Sunday, September 23, 2007

Aeneid lines 1.197-222 (class translation)

. . .and he eases the sorrowing hearts (of his men) with (these) words: O allies (for we are not unknowing of evils from before) o you who have endured more serious things, the god will grant an end also to these (things). You have approached both Scylla's rage and the deep sounding rocks, you have endured even the Cyclopean rocks: recall your courage and send away sad fear: perhaps it will even delight to remember these things one day. Through various disasters, through so many crises of affairs we held into Latium, where the fates offer quiet homes; there it is right for the kingdoms of Troy to rise again. Endure, and save yourself for favorable times.

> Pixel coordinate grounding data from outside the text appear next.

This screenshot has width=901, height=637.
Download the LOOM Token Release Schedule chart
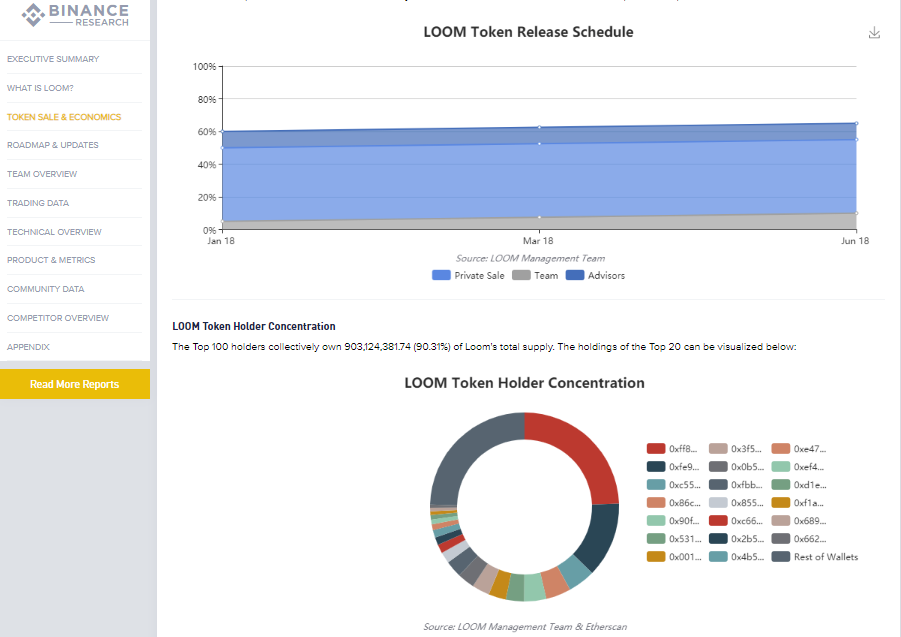click(x=874, y=33)
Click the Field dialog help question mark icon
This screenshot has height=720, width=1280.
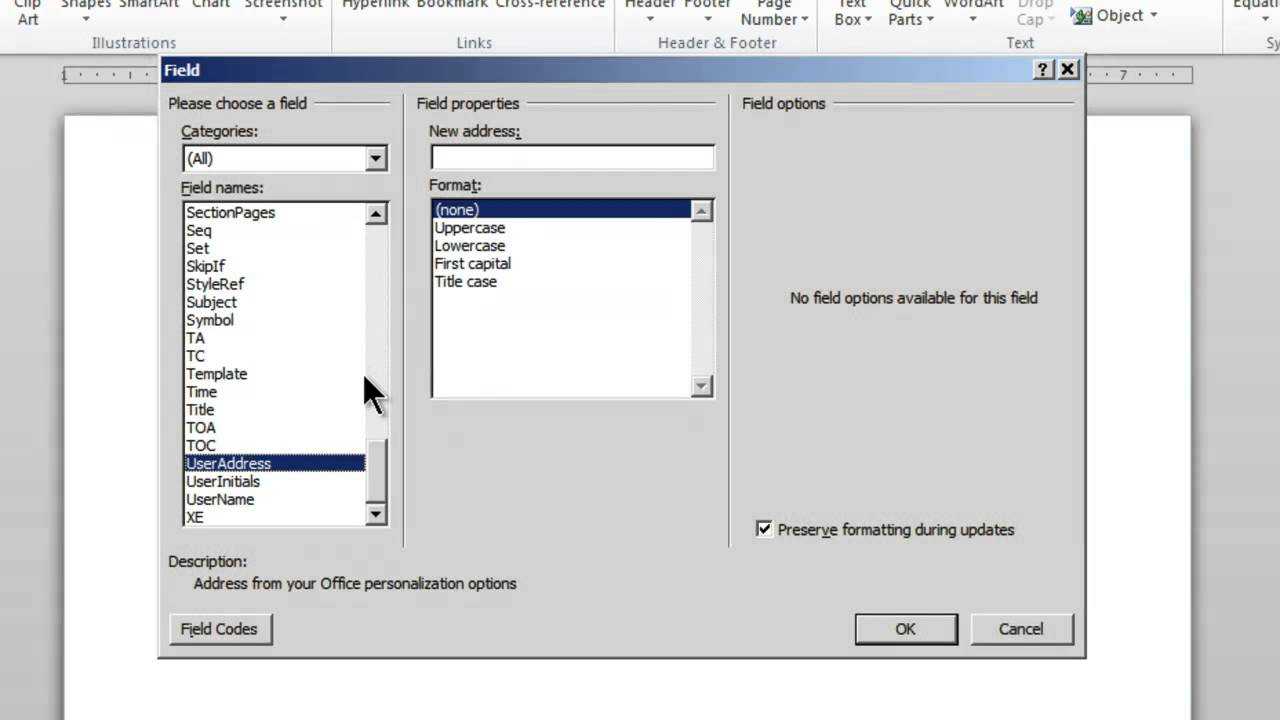click(1043, 70)
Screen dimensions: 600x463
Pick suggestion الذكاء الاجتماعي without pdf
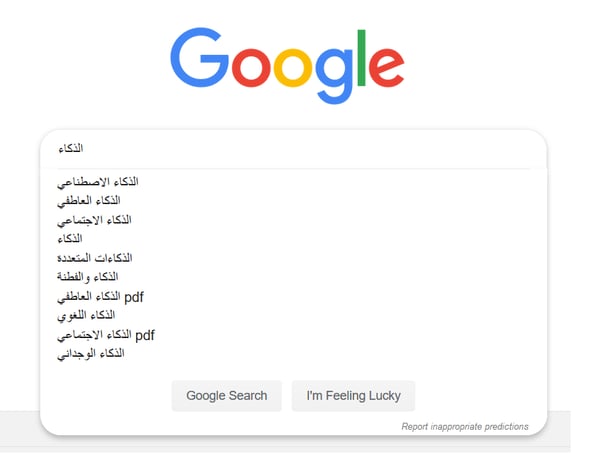click(x=94, y=220)
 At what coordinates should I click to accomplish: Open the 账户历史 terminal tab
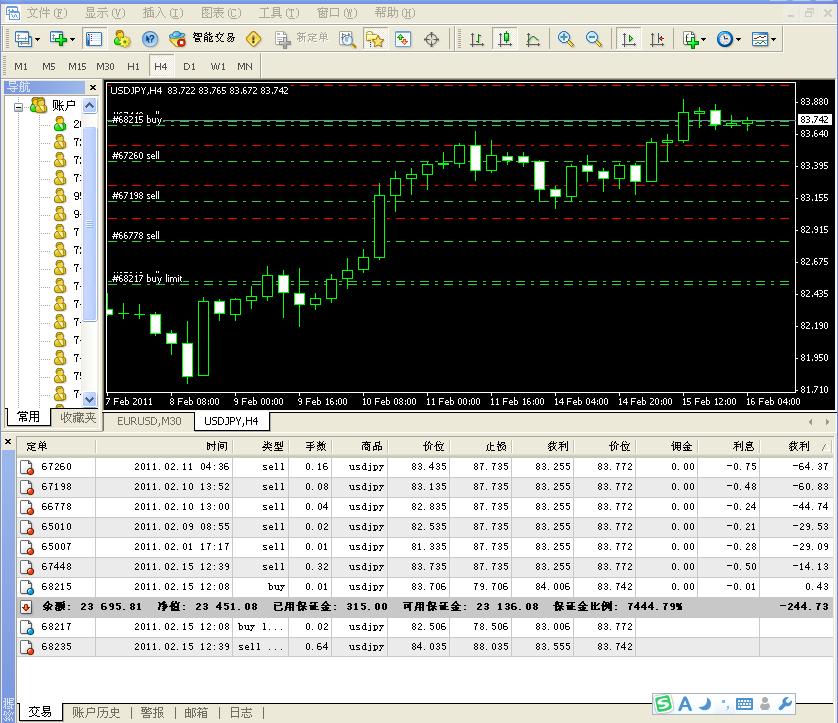[96, 712]
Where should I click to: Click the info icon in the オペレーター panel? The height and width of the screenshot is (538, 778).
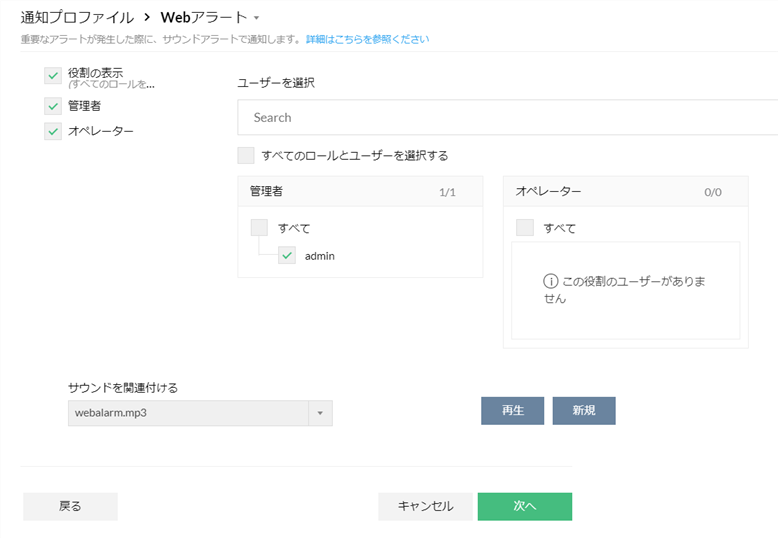[551, 282]
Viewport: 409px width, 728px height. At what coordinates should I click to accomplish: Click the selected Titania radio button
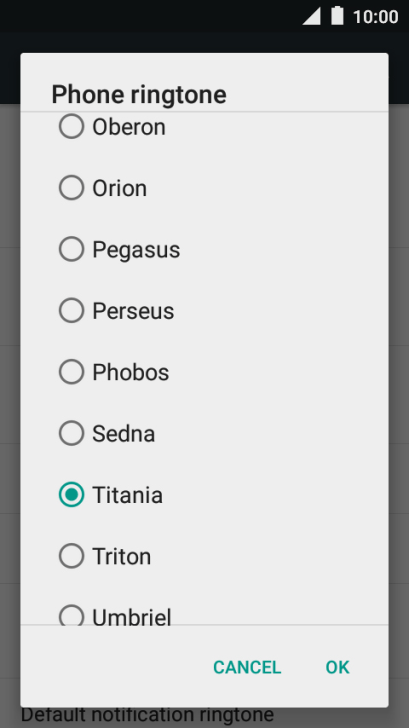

He brings forth such things with his voice, and sick with huge cares he feigns hope on his face; he pressed grief deep in his heart. Those men gird themselves for reward and for the coming feasts; they rip the hides from the ribs and bare the innards; part cuts into parts and fix the trembling flesh on spits; others place the bronze (pots) on the shore and tend to the fires. Then they recall their strength with food, and stretched out through the grass they are filled with aged wine and rich venison. After hunger has removed by the feasts and the tables are withdrawn (cleared), they lament their lost comrades with long conversation. Wavering between hope and fear, they believe either that they (still) live or that they, having endured their final fates, no longer hear (themselves) called. Especially pious Aeneas bemoans now the destruction of fierce Orontus, now (that) of Amycus, and the cruel fates of Lycus, and brave Gyas, and brave Cloanthus.